It seems everything is on track with our IVF plan. Yesterday, we decreased one of our drugs (lupron) and started on HCG and Follistim. They all have lovely side effects. Lupron and follistim both list headaches. Oh, is that why I feel like I've been clocked with a softball on my left temple? Oy. My eye has been throbbing the better part of the day.
Speaking of eyes, Bama had tear duct surgery on Thursday. If I had room on any computer in the house, I'd download the before pictures to show what we were doing away with. Her eyes were goopy about 99 percent of the time, though a very nice woman at Berkeley Bowl said an herbal mix her midwife recommended would prevent surgery.
Um, no. She had a membrane stretched over each duct. The doctor literally pierced the membrane to clear the ducts. Her eyes cleared up immediately. She looks brighter than ever.

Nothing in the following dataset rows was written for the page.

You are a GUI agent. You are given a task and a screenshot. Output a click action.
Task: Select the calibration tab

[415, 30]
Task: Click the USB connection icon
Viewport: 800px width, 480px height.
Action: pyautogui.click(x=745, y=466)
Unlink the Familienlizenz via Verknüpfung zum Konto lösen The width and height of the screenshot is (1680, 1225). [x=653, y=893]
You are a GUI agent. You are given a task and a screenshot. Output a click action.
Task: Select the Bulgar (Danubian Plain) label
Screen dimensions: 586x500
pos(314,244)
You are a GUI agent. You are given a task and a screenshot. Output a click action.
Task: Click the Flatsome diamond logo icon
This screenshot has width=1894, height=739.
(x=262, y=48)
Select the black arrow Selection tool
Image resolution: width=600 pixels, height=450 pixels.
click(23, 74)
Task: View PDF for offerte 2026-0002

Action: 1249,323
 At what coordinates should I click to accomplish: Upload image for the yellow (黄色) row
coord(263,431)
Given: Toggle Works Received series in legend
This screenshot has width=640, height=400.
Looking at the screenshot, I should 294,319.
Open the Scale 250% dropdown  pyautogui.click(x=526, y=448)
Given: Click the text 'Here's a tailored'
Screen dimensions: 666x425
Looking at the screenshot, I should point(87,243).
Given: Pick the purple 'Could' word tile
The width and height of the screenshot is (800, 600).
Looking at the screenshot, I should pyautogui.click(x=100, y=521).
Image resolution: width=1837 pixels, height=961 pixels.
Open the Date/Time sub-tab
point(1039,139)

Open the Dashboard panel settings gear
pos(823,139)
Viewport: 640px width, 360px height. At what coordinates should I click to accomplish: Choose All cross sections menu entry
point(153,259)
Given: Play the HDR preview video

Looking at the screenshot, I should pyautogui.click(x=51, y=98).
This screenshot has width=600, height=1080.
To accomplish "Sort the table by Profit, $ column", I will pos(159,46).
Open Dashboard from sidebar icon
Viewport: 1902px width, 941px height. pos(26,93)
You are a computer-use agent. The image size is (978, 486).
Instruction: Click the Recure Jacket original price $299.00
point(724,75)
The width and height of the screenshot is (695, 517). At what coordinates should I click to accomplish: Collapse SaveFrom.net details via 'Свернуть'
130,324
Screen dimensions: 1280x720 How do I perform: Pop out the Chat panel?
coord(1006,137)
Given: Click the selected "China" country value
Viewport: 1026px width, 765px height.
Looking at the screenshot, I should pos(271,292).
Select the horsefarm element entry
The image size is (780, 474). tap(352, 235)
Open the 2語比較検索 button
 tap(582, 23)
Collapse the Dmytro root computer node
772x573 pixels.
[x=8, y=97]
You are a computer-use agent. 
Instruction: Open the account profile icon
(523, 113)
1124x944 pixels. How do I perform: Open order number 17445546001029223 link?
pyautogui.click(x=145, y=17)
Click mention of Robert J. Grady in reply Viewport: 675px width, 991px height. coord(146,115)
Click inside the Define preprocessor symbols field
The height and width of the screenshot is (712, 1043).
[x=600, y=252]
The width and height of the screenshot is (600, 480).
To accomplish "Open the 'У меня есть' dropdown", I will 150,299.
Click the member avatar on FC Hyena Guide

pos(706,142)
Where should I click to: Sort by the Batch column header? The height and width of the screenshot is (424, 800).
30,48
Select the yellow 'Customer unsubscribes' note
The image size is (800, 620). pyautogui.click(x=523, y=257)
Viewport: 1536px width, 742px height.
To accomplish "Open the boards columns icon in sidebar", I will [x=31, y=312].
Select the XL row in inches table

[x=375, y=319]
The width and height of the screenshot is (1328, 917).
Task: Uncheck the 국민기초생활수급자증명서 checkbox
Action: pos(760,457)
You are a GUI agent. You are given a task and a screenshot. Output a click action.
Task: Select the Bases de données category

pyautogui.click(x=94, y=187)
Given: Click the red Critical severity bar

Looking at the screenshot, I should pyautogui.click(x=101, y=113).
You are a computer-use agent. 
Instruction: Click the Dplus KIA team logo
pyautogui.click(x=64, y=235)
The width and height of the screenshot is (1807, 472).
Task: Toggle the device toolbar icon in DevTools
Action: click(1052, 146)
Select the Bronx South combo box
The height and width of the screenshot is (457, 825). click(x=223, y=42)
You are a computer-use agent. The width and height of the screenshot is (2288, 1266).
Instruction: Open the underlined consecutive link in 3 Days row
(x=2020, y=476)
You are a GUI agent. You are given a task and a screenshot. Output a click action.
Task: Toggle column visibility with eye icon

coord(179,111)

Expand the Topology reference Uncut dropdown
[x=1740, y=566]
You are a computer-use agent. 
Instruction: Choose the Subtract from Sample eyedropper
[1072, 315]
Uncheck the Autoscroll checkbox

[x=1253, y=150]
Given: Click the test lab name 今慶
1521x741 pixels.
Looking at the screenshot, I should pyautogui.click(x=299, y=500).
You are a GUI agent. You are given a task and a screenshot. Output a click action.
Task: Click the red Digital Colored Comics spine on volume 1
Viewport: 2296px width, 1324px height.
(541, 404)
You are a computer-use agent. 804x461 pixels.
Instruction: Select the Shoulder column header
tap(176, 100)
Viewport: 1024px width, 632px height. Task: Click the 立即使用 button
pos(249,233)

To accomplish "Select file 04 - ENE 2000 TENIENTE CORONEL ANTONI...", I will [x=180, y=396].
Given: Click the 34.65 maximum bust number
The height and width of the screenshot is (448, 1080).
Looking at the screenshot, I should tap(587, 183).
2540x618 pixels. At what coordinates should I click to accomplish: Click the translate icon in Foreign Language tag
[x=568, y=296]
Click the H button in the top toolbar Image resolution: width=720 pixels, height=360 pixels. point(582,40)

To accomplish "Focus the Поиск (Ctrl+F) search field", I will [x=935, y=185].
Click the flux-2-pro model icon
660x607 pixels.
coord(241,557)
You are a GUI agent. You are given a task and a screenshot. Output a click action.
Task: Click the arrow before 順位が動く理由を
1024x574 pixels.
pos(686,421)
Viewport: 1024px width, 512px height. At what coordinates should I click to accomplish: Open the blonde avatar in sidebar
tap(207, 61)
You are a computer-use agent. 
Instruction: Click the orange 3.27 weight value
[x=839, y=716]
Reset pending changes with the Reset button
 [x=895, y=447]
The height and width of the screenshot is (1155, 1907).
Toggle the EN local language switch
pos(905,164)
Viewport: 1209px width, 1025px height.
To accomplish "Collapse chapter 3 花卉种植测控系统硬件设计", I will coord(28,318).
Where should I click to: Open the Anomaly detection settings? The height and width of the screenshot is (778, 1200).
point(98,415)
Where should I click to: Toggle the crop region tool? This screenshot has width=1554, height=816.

When she and I did the pre-op at Children's Hospital Oakland (such an incredible facility), the specialist brought out a doctor's play kit. We used the play stethoscope, thermometer, and whatever the thing is that shines a light in your eyes and ears. Then he brought out a mask like the one they'd use for putting her under. We all put it on to expose her to it and lessen the impact when we went in for surgery. On the day of surgery, she was given a mild sedative to help keep her calm before they gave her the anesthesia. It undoubtedly helped, but I think it also helped to tell her that the mask was what we'd played with when we visited the hospital before. (The specialist suggested all parents have a doctor's kit and use it the morning/just before a visit to remind kids of the tools that would be used and make them less scary.)
It is awful to watch your baby be drugged. She seemed smaller than she is. Her eyes widened as she fought the mask and all of us hovering over her. Then, she slipped away. I am sure I was not reassuring to the other parents waiting their turn in the front room since I was full of tears.
She was unsettled when she came out of the anesthesia and needed lots of cuddles and cooing. She kept holding up the hand with the IV tube and board (the board is taped to the baby's hand to keep them from moving around and pulling out the IV) as though it was an indignity. She showed the nurse, me, Mister, then the other nurse, the other nurse, oh, that nurse. What? None of you will remove it? She wasn't angry, she didn't cry or fight about it, but she let us know she was done with it.
By late morning, our surgery was at 8:30, she was recovered and moving around albeit wobbly. A full lunch, a three hour nap, and done.
Now she has a runny nose. Poor t'ing.